• _Records provided_
━━━━━━━━
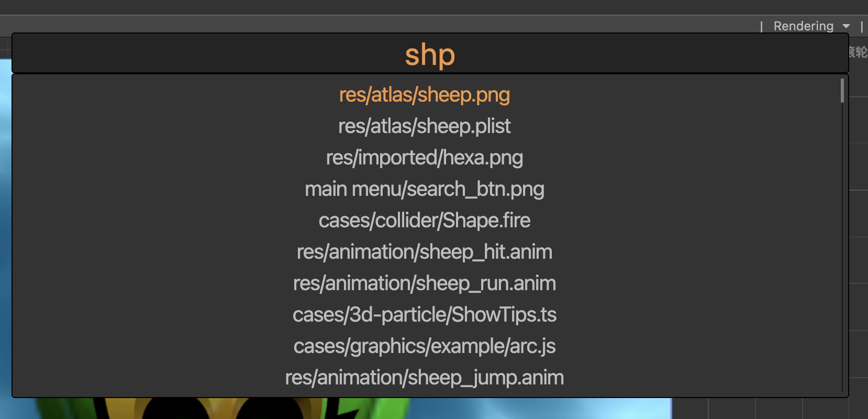
Task: Open the sheep_hit.anim animation result
Action: pos(424,252)
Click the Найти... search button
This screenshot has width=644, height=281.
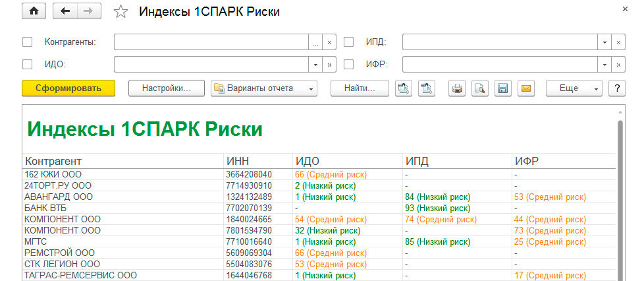click(359, 88)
━━━━━━━━
• _Work item_
Retype precisely, and only, the lines from the one holding "Click the Найти... search button" through the final line of the data above, with the pictures omitted.

• _Answer to the problem_
Click the Найти... search button
This screenshot has width=644, height=281.
click(359, 88)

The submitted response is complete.